Subvention ou crédit à la consommation ?
« Le tribunal de commerce de Paris a rendu un jugement qui s’inscrit dans une série de contentieux lancés par Free Mobile à l’encontre de ses concurrents [non seulement Bouygues Telecom mais aussi Orange et SFR, ndlr], et de leurs offres groupant smartphones et forfaits mobiles, dites “avec subvention” », rappelle Bouygues Telecom qui « conteste ce jugement avec la plus grande vigueur et considère que ses offres groupées sont légales ». La filiale télécoms du groupe Bouygues conteste le fait qu’il doive verser à Free Mobile 308 millions d’euros de dommages et intérêts et que « l’exécution provisoire [soit] de droit » – c’est-à-dire que Bouygues Telecom doit immédiatement payer la somme à Free Mobile sans attendre le verdict en appel.
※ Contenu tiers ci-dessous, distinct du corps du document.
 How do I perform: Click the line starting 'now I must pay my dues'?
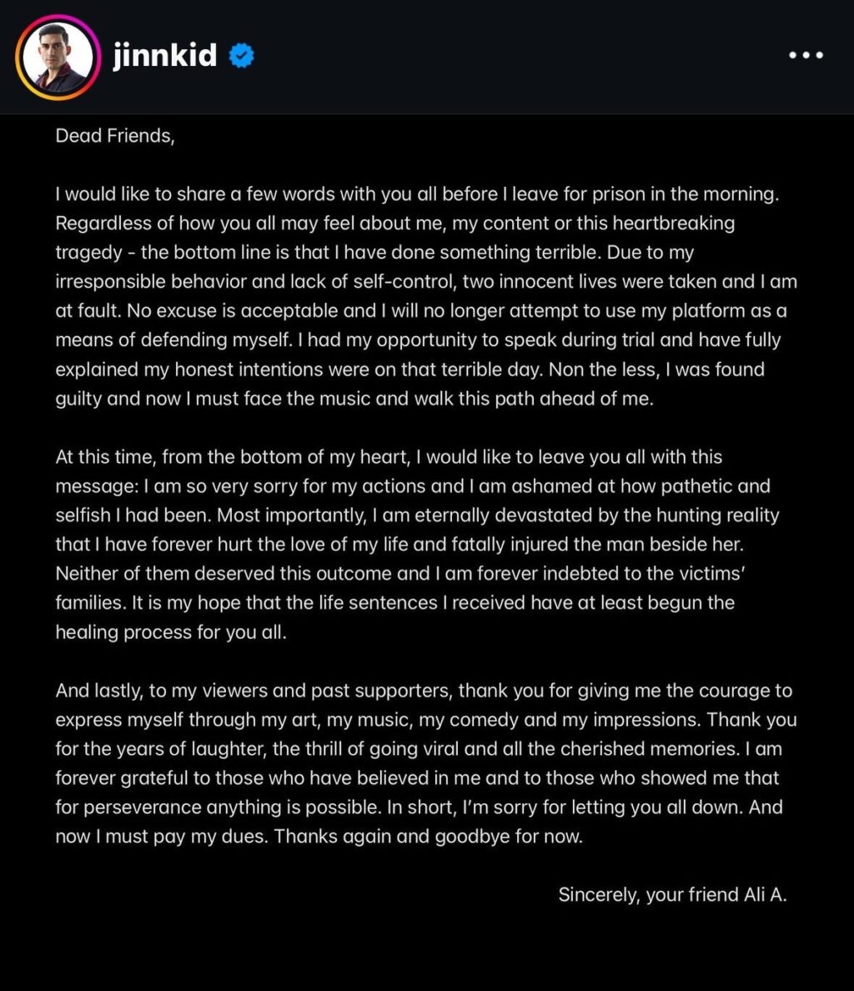click(319, 837)
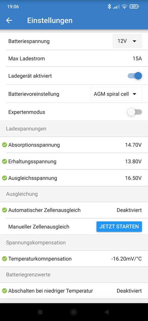148x321 pixels.
Task: Enable the Expertenmodus switch
Action: point(135,112)
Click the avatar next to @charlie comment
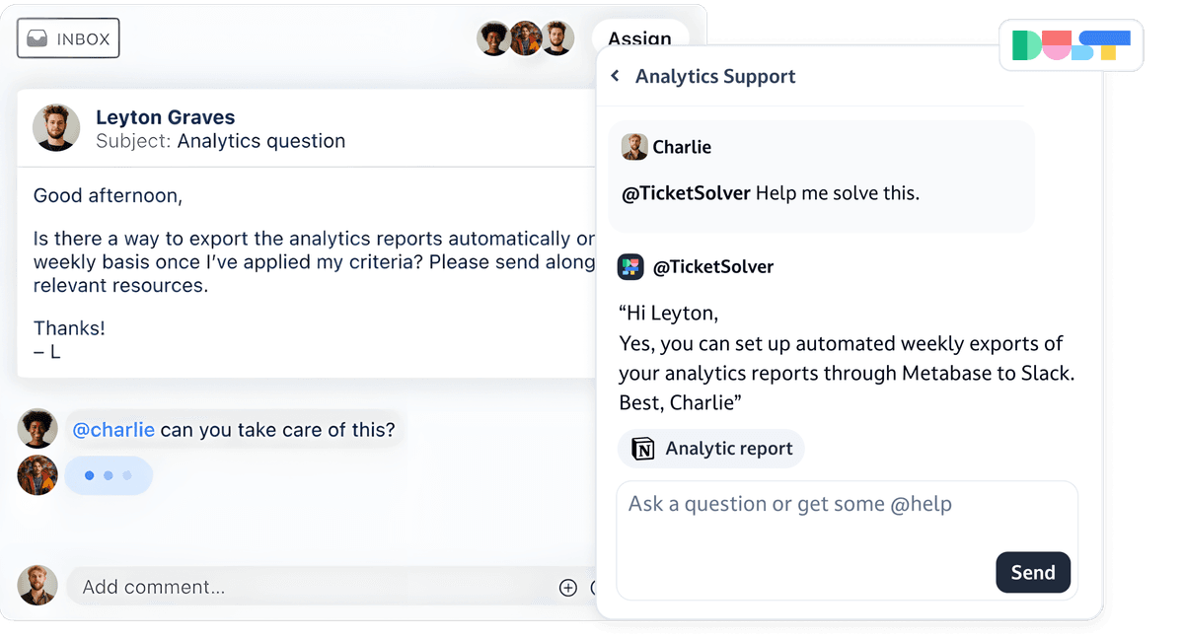 37,429
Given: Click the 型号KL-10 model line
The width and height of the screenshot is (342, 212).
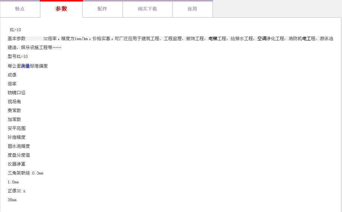Looking at the screenshot, I should 17,56.
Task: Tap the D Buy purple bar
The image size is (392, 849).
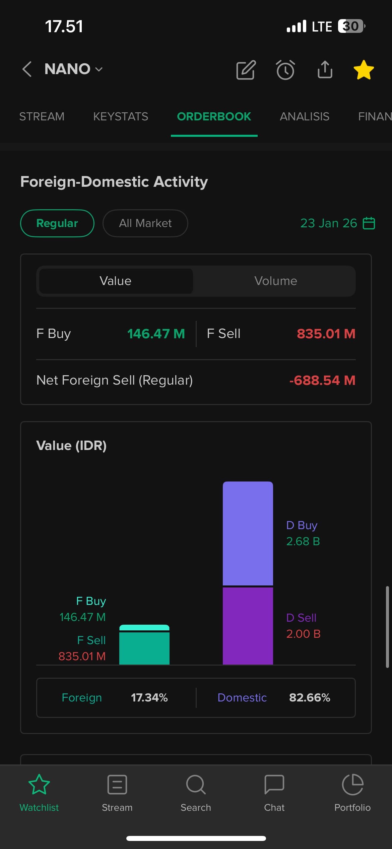Action: [x=248, y=533]
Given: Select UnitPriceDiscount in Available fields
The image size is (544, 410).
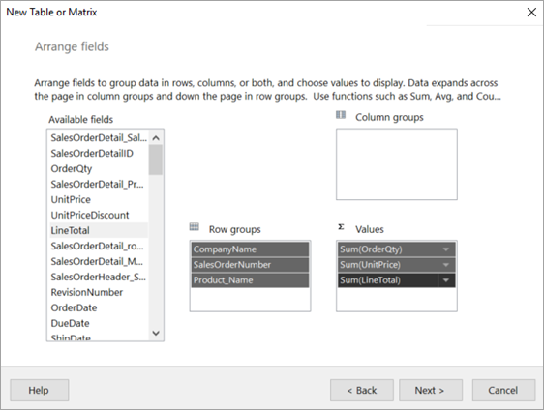Looking at the screenshot, I should click(99, 215).
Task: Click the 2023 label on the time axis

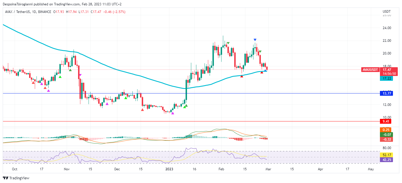Action: [169, 169]
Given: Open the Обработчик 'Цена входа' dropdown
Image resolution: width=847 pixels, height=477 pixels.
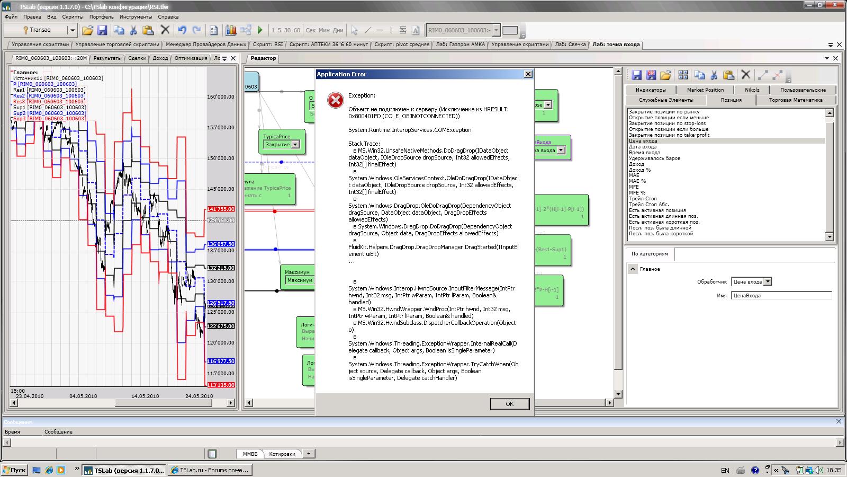Looking at the screenshot, I should coord(768,282).
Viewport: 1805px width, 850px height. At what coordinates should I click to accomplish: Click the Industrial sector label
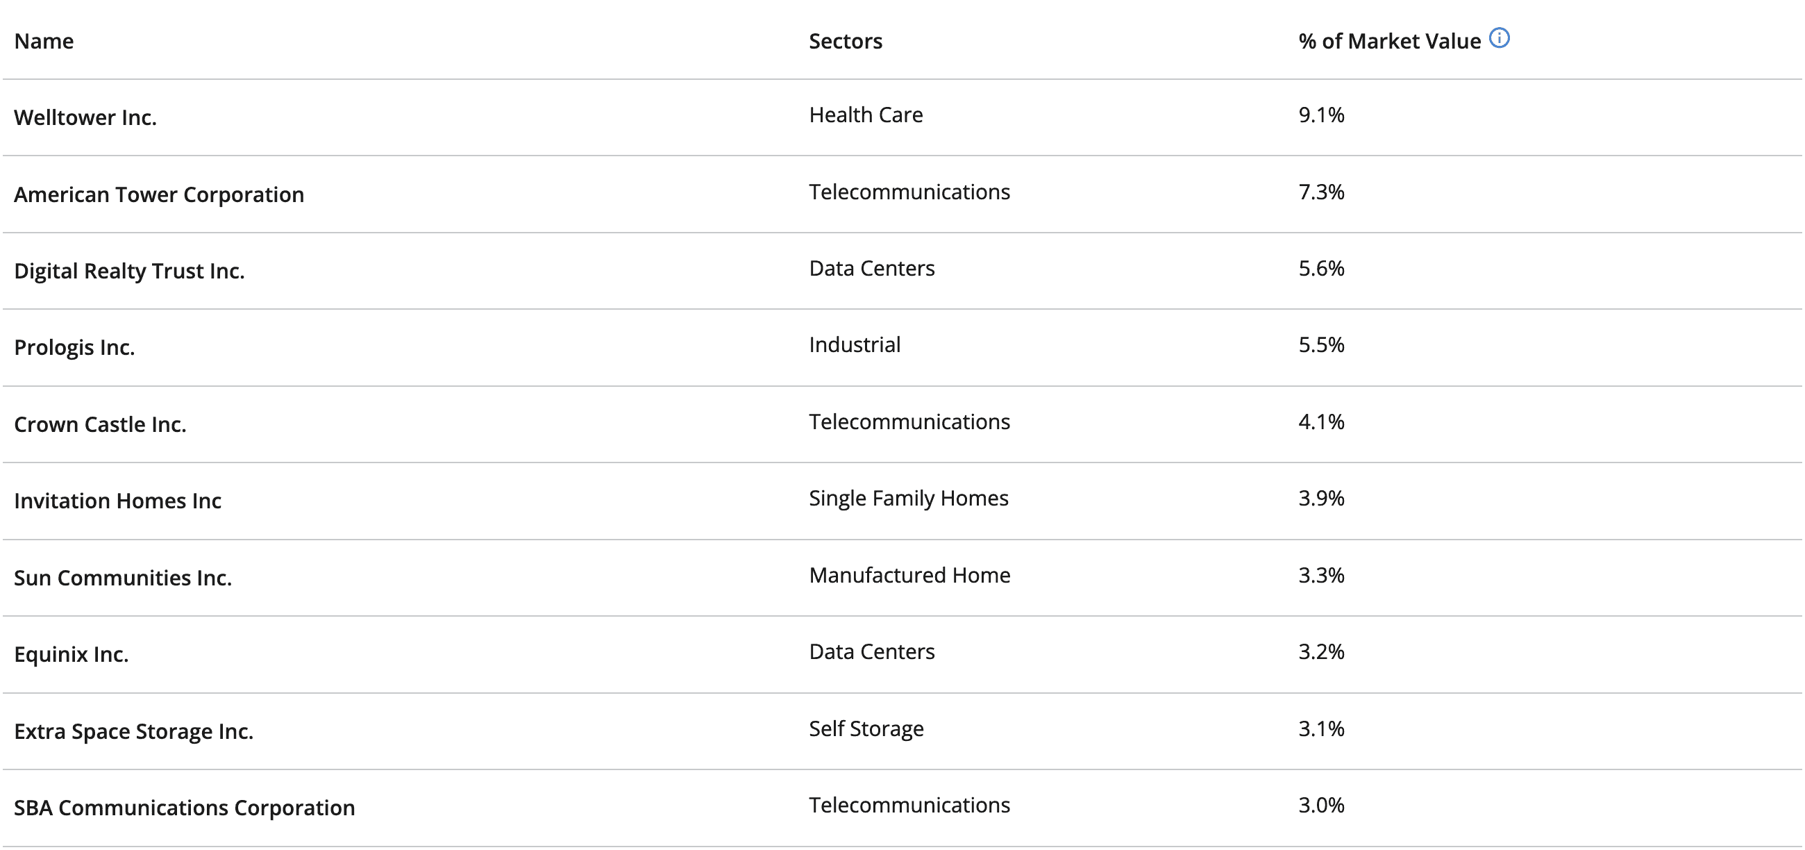[x=854, y=345]
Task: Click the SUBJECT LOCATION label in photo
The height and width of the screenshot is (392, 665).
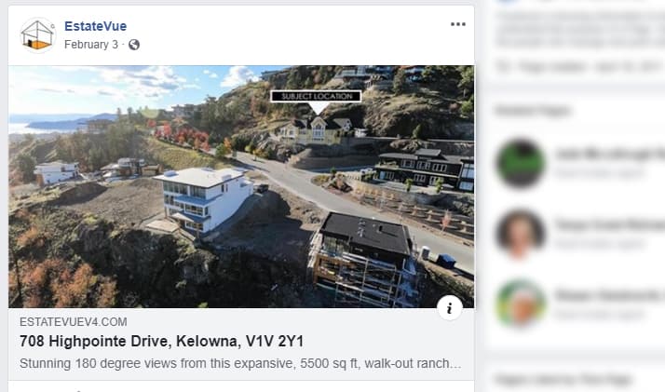Action: [x=316, y=96]
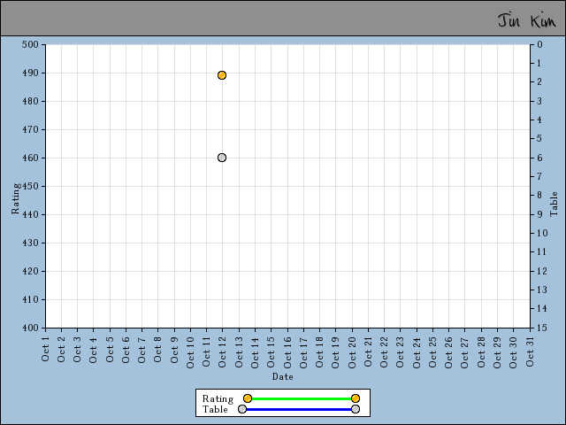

Bouygues Telecom estime d’ailleurs que ce jugement à exécution provisoire est « inexact s’agissant d’une procédure introduite avant le 1er janvier 2020 ». Sur ce point juridique, un décret daté du 11 décembre 2019 prévoit que l’exécution provisoire d’un jugement est de droit : le créancier peut recourir à l’exécution immédiate de la décision rendue. Cette nouvelle règle est énoncée à l’article 514 du code de procédure civile, mais il est précisé qu’elle ne s’applique que pour les instances introduites à compter du 1er janvier 2020. Or, dans cette affaire, c’est en octobre 2019 que Free Mobile a assigné Bouygues Telecom devant le tribunal de commerce de Paris. La filiale télécoms du groupe Iliad, présidé par Xavier Niel (photo) et premier actionnaire, a attaqué Bouygues Telecom sur le fondement de la « concurrence déloyale » en affirmant que « certaines de ses offres de téléphonie mobile associant un forfait téléphonique et l’acquisition d’un téléphone mobile constitueraient des opérations de crédit à la consommation et des pratiques trompeuses ». Free Mobile, qui est entré sur le marché français il y a onze ans en se démarquant de ses concurrents avec des offres sans engagement mais avec crédit à la consommation possible pour financer le smartphone, estime avoir subi un préjudice que le quatrième opérateur mobile a d’abord évalué à 612 millions d’euros. Bouygues Telecom précise dans son dernier rapport d’activité – le document d’enregistrement universel portant sur 2021 et publié fin mars 2022 – avait contesté la recevabilité ainsi que le bien-fondé de l’action de Free Mobile en formant « une demande reconven- tionnelle en dommages-intérêts à l’encontre de Free Mobile sur le fondement, d’une part, de l’abus de droit et, d’autre part, du dénigrement de ses offres, pour un montant de 1.576.000 euros ». Dans des conclusions déposées le 5 février 2021, Free Mobile avait actualisé ses demandes de dommages et intérêt, et porté celles-ci à 722 millions d’euros. Le jugement du 9 février n’a pas entièrement suivi la demande de Free Mobile sur ce point, puisque la condamnation de Bouygues Telecom porte sur moins de la moitié de la somme exigée.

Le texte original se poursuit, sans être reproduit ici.